» GOAL OF THE EXERCISE
Format the records as a Markdown table with two columns, Number for the row number and Record line for the line itself, leaving out blank lines. Begin at the line that has "Click the orange US REAL GDP legend swatch" and stop after the line that has "Click the Pipeline".

[Word and element pointing entries]
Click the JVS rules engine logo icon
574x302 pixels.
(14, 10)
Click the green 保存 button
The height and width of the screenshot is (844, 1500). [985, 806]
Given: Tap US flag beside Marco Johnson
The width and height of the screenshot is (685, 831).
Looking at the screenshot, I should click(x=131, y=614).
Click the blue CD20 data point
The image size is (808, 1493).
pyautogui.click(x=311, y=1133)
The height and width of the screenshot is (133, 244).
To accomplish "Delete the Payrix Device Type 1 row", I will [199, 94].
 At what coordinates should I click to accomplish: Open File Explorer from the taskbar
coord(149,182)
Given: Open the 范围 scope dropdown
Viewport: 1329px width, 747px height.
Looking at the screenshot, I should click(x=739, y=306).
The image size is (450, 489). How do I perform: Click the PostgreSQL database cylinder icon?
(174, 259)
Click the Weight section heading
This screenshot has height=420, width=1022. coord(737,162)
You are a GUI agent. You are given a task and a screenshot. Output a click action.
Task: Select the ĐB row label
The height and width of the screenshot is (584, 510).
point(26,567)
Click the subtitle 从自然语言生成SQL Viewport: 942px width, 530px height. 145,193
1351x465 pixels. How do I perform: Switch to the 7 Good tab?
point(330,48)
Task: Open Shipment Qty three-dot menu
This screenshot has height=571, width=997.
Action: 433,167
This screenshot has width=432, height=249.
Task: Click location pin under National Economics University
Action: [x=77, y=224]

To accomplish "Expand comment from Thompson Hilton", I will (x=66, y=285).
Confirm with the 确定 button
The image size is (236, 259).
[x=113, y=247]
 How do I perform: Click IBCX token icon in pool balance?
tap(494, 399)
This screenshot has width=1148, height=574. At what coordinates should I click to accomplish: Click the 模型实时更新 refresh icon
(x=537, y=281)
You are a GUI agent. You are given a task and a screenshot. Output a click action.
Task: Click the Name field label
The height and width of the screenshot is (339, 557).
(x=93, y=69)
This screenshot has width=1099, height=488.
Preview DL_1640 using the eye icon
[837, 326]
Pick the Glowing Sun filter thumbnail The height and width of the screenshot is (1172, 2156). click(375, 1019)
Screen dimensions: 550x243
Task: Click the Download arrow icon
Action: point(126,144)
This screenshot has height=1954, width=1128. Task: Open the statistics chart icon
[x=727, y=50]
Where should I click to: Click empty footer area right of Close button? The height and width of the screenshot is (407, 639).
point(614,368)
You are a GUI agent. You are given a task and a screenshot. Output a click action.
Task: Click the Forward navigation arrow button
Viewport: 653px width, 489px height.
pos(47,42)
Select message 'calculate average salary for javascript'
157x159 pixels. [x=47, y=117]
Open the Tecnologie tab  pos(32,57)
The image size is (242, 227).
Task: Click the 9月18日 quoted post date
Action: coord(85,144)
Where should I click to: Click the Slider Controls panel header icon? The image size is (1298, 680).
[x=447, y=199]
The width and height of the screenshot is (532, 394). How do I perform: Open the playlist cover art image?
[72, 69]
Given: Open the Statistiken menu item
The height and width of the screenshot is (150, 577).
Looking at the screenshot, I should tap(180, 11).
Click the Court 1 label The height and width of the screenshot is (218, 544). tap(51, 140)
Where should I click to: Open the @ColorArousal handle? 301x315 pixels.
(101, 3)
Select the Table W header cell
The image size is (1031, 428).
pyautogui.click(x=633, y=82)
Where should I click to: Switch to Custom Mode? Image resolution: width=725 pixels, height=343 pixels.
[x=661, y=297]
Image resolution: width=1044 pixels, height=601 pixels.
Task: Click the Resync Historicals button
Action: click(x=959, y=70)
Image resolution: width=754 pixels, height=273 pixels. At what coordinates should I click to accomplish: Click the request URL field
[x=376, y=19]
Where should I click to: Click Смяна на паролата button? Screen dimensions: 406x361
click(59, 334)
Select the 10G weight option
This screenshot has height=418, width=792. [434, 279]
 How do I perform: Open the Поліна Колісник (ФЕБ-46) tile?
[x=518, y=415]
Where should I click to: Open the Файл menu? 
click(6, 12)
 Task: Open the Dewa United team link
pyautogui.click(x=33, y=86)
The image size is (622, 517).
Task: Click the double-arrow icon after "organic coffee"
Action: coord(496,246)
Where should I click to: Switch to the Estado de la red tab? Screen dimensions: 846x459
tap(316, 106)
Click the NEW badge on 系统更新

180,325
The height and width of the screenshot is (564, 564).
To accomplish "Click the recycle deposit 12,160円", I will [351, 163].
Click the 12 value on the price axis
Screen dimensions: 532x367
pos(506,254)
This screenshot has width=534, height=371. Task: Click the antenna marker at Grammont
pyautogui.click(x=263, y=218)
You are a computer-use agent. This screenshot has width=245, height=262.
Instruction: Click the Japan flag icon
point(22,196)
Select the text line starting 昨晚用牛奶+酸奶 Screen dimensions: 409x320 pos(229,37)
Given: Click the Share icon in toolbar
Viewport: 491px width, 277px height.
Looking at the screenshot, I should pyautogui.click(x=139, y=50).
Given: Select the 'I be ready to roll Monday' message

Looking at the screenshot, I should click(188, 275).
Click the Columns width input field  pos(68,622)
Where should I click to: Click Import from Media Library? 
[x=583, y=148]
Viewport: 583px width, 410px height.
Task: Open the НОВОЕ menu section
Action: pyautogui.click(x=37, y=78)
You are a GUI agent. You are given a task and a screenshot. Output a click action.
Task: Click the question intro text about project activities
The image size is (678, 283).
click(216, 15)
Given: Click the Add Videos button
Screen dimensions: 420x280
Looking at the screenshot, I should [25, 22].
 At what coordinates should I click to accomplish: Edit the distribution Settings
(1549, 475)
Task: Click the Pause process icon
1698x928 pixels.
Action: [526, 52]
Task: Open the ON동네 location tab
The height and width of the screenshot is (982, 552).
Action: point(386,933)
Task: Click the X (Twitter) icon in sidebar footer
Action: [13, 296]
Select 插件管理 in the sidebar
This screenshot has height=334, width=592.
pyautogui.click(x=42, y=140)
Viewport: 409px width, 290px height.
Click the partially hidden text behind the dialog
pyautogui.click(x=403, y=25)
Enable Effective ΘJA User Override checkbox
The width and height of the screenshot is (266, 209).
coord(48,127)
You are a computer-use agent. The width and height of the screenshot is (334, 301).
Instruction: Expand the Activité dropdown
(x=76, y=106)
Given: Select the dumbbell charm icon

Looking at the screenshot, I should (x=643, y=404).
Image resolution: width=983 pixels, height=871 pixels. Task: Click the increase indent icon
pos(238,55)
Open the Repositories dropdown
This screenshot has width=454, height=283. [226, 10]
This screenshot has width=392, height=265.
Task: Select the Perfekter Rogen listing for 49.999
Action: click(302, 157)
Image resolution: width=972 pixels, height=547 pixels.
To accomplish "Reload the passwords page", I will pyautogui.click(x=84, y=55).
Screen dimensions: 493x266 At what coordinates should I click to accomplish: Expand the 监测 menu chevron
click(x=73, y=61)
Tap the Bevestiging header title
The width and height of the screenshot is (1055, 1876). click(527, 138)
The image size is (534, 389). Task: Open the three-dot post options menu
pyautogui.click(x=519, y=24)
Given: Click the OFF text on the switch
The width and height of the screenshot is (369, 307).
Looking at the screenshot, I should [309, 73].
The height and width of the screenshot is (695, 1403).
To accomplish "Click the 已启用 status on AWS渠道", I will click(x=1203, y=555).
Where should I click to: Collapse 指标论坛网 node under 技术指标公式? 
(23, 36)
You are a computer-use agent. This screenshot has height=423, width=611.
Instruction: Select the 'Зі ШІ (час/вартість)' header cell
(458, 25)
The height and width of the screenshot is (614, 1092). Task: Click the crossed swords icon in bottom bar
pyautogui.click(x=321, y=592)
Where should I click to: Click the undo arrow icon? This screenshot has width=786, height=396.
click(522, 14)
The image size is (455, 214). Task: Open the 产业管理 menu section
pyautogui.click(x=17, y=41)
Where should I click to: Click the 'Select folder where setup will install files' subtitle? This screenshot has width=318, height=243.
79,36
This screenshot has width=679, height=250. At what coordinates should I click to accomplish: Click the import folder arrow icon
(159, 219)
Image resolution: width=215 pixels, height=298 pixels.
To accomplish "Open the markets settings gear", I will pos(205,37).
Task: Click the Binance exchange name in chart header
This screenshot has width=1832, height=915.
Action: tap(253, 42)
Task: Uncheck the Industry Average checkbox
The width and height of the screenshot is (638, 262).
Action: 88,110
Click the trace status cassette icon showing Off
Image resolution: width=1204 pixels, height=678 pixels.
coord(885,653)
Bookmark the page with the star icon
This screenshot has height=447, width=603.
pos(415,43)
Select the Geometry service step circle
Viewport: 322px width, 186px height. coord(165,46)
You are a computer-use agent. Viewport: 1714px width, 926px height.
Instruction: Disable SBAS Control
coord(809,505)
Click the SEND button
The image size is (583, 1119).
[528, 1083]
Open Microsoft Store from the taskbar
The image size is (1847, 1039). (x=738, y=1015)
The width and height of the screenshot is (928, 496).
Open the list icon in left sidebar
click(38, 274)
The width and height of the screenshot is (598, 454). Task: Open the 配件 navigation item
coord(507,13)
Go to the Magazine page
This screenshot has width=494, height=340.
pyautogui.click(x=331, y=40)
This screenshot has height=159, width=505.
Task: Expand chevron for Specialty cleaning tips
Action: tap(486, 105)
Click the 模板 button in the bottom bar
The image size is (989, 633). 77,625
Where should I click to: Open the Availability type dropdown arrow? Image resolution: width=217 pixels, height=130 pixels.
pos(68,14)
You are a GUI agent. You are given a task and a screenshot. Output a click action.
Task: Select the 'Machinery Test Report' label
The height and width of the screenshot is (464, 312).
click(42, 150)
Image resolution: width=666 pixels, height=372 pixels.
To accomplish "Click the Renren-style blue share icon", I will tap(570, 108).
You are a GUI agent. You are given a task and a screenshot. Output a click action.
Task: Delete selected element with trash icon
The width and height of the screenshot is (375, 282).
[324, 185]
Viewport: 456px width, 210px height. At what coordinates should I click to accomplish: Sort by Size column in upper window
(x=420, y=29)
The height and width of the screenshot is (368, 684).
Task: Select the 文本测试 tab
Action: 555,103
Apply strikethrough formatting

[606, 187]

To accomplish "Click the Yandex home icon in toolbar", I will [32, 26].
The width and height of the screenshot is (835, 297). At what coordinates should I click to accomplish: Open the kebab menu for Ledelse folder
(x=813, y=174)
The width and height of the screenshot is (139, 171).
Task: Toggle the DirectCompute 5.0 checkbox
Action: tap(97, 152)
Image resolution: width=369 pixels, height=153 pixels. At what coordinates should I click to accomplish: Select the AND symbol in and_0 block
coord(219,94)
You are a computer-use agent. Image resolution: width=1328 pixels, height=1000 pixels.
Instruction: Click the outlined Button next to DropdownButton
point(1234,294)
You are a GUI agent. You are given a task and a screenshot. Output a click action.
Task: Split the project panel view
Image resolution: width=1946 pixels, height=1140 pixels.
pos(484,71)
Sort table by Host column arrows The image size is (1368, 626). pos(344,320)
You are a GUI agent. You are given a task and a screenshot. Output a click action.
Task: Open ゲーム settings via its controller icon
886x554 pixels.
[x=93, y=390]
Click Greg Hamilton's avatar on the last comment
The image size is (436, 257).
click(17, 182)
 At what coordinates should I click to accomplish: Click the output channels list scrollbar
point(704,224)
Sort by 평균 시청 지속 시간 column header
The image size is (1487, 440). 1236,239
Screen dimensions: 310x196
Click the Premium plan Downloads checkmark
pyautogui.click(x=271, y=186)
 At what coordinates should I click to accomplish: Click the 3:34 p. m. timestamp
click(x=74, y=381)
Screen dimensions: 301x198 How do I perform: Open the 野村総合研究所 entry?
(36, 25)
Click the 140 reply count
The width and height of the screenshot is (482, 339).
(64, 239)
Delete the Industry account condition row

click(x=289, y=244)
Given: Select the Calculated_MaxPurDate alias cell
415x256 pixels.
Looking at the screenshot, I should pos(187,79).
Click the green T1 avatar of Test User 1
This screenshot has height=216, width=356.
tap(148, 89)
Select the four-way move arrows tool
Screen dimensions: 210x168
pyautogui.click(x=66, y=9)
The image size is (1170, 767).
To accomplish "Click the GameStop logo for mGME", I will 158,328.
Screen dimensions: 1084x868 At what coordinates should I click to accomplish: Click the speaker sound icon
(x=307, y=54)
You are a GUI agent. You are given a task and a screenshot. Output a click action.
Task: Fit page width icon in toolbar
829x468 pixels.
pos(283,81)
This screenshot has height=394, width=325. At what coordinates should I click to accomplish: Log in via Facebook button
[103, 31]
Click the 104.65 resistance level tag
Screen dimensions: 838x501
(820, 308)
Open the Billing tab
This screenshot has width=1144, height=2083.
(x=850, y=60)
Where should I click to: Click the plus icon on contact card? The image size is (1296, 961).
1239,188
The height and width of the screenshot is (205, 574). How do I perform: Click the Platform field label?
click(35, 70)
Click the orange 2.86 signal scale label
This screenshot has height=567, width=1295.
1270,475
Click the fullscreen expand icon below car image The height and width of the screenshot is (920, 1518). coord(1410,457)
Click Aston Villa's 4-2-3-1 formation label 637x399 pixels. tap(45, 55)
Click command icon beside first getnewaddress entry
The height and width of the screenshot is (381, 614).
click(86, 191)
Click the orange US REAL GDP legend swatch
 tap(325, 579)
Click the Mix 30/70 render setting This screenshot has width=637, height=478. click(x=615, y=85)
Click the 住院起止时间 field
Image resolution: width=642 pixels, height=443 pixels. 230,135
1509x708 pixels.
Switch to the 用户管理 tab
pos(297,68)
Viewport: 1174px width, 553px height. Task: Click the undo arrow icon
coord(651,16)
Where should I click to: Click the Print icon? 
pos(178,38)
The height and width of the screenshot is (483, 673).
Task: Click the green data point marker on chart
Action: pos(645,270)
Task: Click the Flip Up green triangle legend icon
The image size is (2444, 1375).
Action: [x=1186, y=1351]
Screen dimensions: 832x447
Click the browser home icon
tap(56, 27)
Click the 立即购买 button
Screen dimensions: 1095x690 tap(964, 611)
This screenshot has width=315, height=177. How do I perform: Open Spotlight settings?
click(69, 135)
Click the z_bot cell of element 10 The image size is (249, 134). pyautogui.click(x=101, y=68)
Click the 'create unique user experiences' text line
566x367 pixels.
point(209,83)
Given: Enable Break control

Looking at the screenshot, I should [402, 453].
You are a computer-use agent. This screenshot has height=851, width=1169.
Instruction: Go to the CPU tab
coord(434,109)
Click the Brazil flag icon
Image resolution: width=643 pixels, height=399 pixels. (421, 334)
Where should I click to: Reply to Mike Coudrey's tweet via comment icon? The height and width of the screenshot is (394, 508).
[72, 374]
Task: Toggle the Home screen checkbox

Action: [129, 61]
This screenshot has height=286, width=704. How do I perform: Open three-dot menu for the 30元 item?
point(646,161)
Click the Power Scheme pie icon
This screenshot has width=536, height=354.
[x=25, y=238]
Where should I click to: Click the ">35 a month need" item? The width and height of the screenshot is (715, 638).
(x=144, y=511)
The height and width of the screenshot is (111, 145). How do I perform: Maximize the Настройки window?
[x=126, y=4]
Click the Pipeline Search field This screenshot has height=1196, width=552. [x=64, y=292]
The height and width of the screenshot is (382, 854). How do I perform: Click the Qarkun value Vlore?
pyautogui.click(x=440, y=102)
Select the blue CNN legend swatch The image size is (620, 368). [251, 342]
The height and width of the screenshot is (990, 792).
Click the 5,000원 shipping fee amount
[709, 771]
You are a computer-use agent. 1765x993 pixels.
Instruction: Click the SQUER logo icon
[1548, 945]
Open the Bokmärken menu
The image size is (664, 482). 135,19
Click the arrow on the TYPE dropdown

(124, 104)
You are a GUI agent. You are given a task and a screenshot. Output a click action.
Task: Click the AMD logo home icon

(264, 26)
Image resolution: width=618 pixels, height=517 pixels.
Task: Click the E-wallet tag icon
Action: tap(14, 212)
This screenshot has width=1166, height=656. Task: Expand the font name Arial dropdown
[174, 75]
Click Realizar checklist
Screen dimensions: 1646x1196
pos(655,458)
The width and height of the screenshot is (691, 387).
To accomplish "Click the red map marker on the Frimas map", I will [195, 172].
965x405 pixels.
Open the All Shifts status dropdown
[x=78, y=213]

» RESPONSE BELOW
| Number | Record line |
|---|---|
| 1 | Click the orange US REAL GDP legend swatch |
| 2 |  tap(325, 579) |
| 3 | Click the Mix 30/70 render setting This screenshot has width=637, height=478. click(x=615, y=85) |
| 4 | Click the 住院起止时间 field |
| 5 | Image resolution: width=642 pixels, height=443 pixels. 230,135 |
| 6 | 1509x708 pixels. |
| 7 | Switch to the 用户管理 tab |
| 8 | pos(297,68) |
| 9 | Viewport: 1174px width, 553px height. Task: Click the undo arrow icon |
| 10 | coord(651,16) |
| 11 | Where should I click to: Click the Print icon?  |
| 12 | pos(178,38) |
| 13 | The height and width of the screenshot is (483, 673). |
| 14 | Task: Click the green data point marker on chart |
| 15 | Action: pos(645,270) |
| 16 | Task: Click the Flip Up green triangle legend icon |
| 17 | The image size is (2444, 1375). |
| 18 | Action: [x=1186, y=1351] |
| 19 | Screen dimensions: 832x447 |
| 20 | Click the browser home icon |
| 21 | tap(56, 27) |
| 22 | Click the 立即购买 button |
| 23 | Screen dimensions: 1095x690 tap(964, 611) |
| 24 | This screenshot has width=315, height=177. How do I perform: Open Spotlight settings? |
| 25 | click(69, 135) |
| 26 | Click the z_bot cell of element 10 The image size is (249, 134). pyautogui.click(x=101, y=68) |
| 27 | Click the 'create unique user experiences' text line |
| 28 | 566x367 pixels. |
| 29 | point(209,83) |
| 30 | Given: Enable Break control |
| 31 | Looking at the screenshot, I should [402, 453]. |
| 32 | You are a computer-use agent. This screenshot has height=851, width=1169. |
| 33 | Instruction: Go to the CPU tab |
| 34 | coord(434,109) |
| 35 | Click the Brazil flag icon |
| 36 | Image resolution: width=643 pixels, height=399 pixels. (421, 334) |
| 37 | Where should I click to: Reply to Mike Coudrey's tweet via comment icon? The height and width of the screenshot is (394, 508). |
| 38 | [72, 374] |
| 39 | Task: Toggle the Home screen checkbox |
| 40 | Action: [129, 61] |
| 41 | This screenshot has height=286, width=704. How do I perform: Open three-dot menu for the 30元 item? |
| 42 | point(646,161) |
| 43 | Click the Power Scheme pie icon |
| 44 | This screenshot has width=536, height=354. |
| 45 | [x=25, y=238] |
| 46 | Where should I click to: Click the ">35 a month need" item? The width and height of the screenshot is (715, 638). |
| 47 | (x=144, y=511) |
| 48 | The height and width of the screenshot is (111, 145). How do I perform: Maximize the Настройки window? |
| 49 | [x=126, y=4] |
| 50 | Click the Pipeline Search field This screenshot has height=1196, width=552. [x=64, y=292] |